Friday, October 12, 2012

A script to split a file tree into separate trees - one per file extension present in the original tree

Purpose

Have you ever had a tree of files from which you only needed certain types of file? For example, I had an iTunes library with some Apple files from another iTunes account combined with a large number of MP3s. I wanted to pull out the tree of MP3s only. You can make such a tree by passing a combination of flags to rsync that make it do an exclusive include.

How?

Pass the following flags to rsync to make it do an exclusive include for files fitting a certain globbing pattern.

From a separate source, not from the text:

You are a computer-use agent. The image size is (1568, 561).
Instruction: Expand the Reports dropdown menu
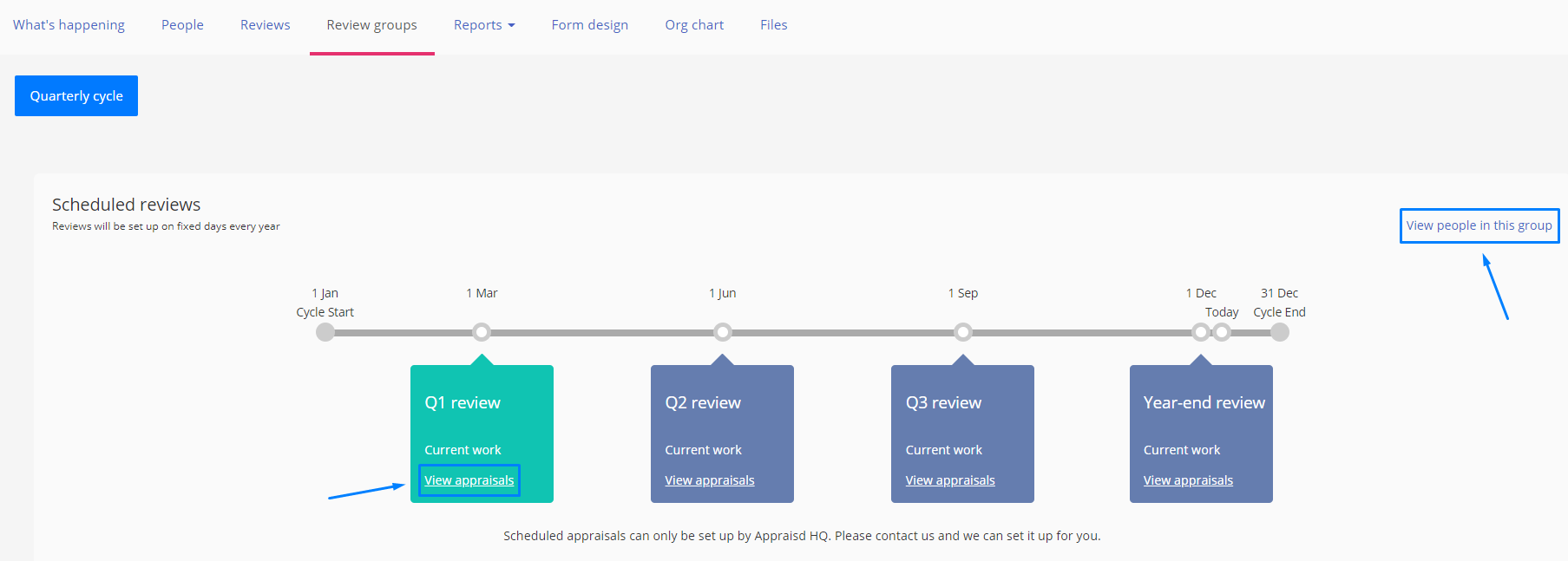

Fill in for the variables of course, if you want to use this line alone.

In particular, this rsync line:

rsync -av --include '*/' --include "*.${extension}" --exclude '*' ${source_directory}/ ${top_directory_of_results}/${extension}/

The script:

==========================================================

This tool reads a directory of files that have extensions and then copies each type of file to its own tree.

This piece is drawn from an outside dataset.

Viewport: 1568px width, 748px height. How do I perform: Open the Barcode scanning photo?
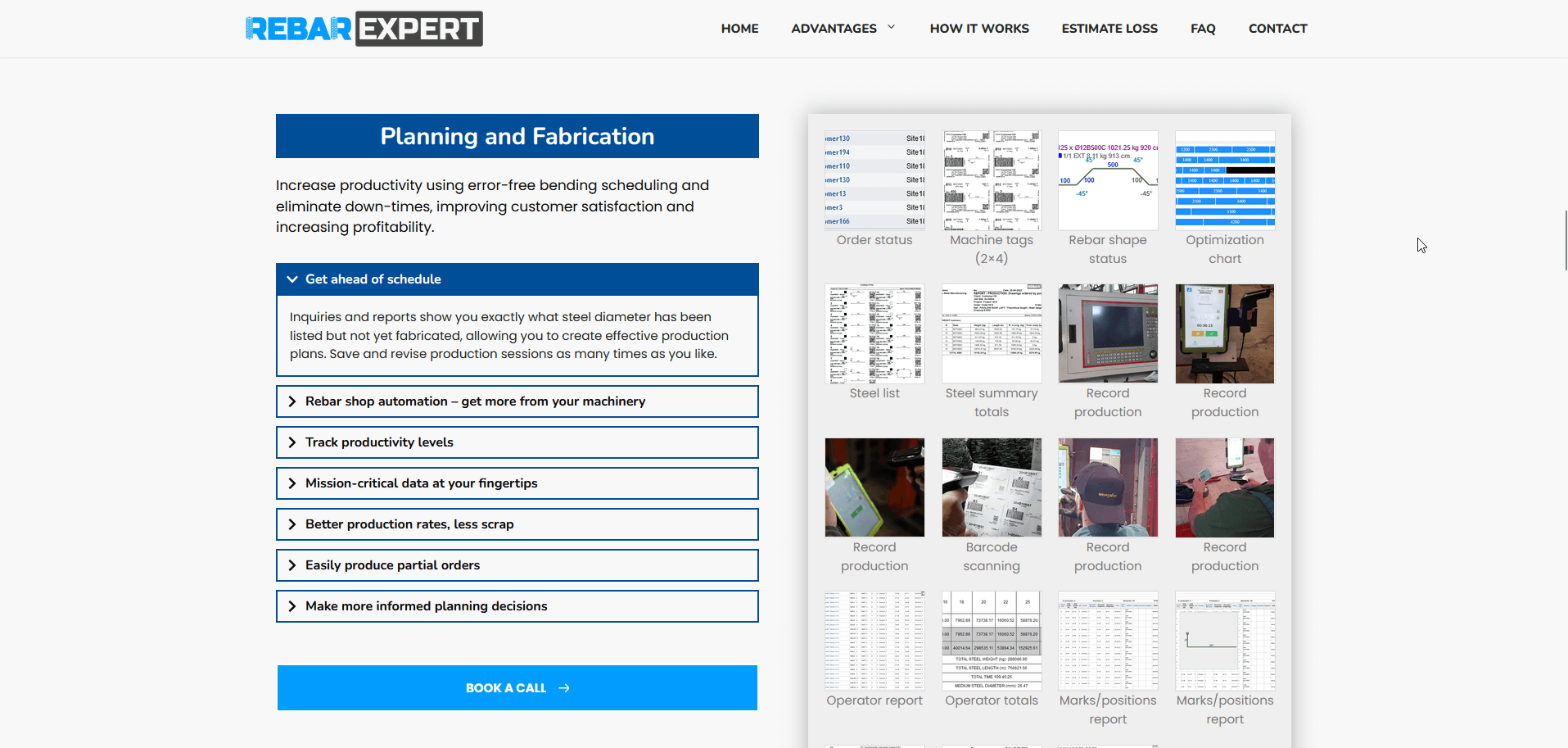(x=992, y=487)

The location of each file in the subtree matches that file's location in the original tree.

Usage:

 ./split_by_file_extension.sh \
{-s source directory|--source-dir=source directory }\
{-t top directory of results|--top-directory-of-results=top directory of results}\
{-e comma,separated,list,of,extensions | --extensions=comma,separated,list,of,extensions}


==========================================================

#!/bin/bash

set -e
set -u

find_of_files="./find.of.files.$$"

usage () {

 echo "=========================================================="
 echo "This tool reads a directory of files that have extensions"
 echo "and then copies each type of file to its own tree."
 echo ""
 echo "The location of each file in the subtree matches that"
 echo "file's location in the original tree."
 echo ""
 echo "Usage: $0 {-s source directory|--source-dir=source directory} \ "
 echo "          {-t top directory of results|--top-directory-of-results=top directory of results} \ "
 echo "          {-e comma,separated,list,of,extensions | --extensions=comma,separated,list,of,extensions} "
 echo "=========================================================="
}

are_these_the_same_path () {

 original_directory="`pwd`"
 cd "$1"
 first_directory="`pwd`"
 cd "${original_directory}"
 cd "$2"
 second_directory="`pwd`"
 cd "${original_directory}"

 if [ "${first_directory}" = "${second_directory}" ]
 then
  echo true
 else
  echo false
 fi

}

if [ $# -eq 0 ]
then
 usage
 exit 1
fi

needed_number_of_arguments_set=0

while [ $# -gt 0 ]
do
 case $1 in
  -s|--source-dir=*)
   if [ "$1" = "-s" ]
   then
    shift
    source_directory="$1"
    shift
   else
    source_directory="`echo $1| sed s,--source-dir=,,`"
    shift
   fi
   echo "Source Directory: ${source_directory}"
   if [ ! -d ${source_directory} ]
   then
    echo""
    echo "source_directory is not a directory."
    echo ""
    usage
    exit 1
   fi
   needed_number_of_arguments_set="`echo ${needed_number_of_arguments_set} + 1| bc`"
  ;;
  -e|--extensions=*)
   if [ "$1" = "-e" ]
   then
    shift
    extensions="$1"
    shift
   else
    extensions="`echo $1| sed s#--extensions=##`"
    shift
   fi
   echo "Extensions: ${extensions}"
   needed_number_of_arguments_set="`echo ${needed_number_of_arguments_set} + 1| bc`"
  ;;
  -t|--top-directory-of-results=*)
   if [ "$1" = "-t" ]
   then
    shift
    top_directory_of_results="$1"
    shift
   else
    top_directory_of_results="`echo $1| sed s,--top-directory-of-results=,,`"
    shift
   fi
   echo "Target Directory: ${top_directory_of_results}"
   if [ ! -d ${top_directory_of_results} ]
   then
    echo""
    echo "top_directory_of_results is not a directory."
    echo ""
    usage
    exit 1
   fi
   needed_number_of_arguments_set="`echo ${needed_number_of_arguments_set} + 1| bc`"
  ;;
  -h|--help)
   usage
   exit 0
  ;;
  *)
   echo ""
   echo "Unrecognized flag." 1>&2
   usage
   exit 1
  ;;
 esac
done

if [ "${needed_number_of_arguments_set}" -ne "3" ]
then
 echo""
 echo "All of the options must be set." 1>&2
 usage
 exit 1
fi

are_source_directory_and_top_directory_of_results_the_same="`are_these_the_same_path ${source_directory} ${top_directory_of_results}`"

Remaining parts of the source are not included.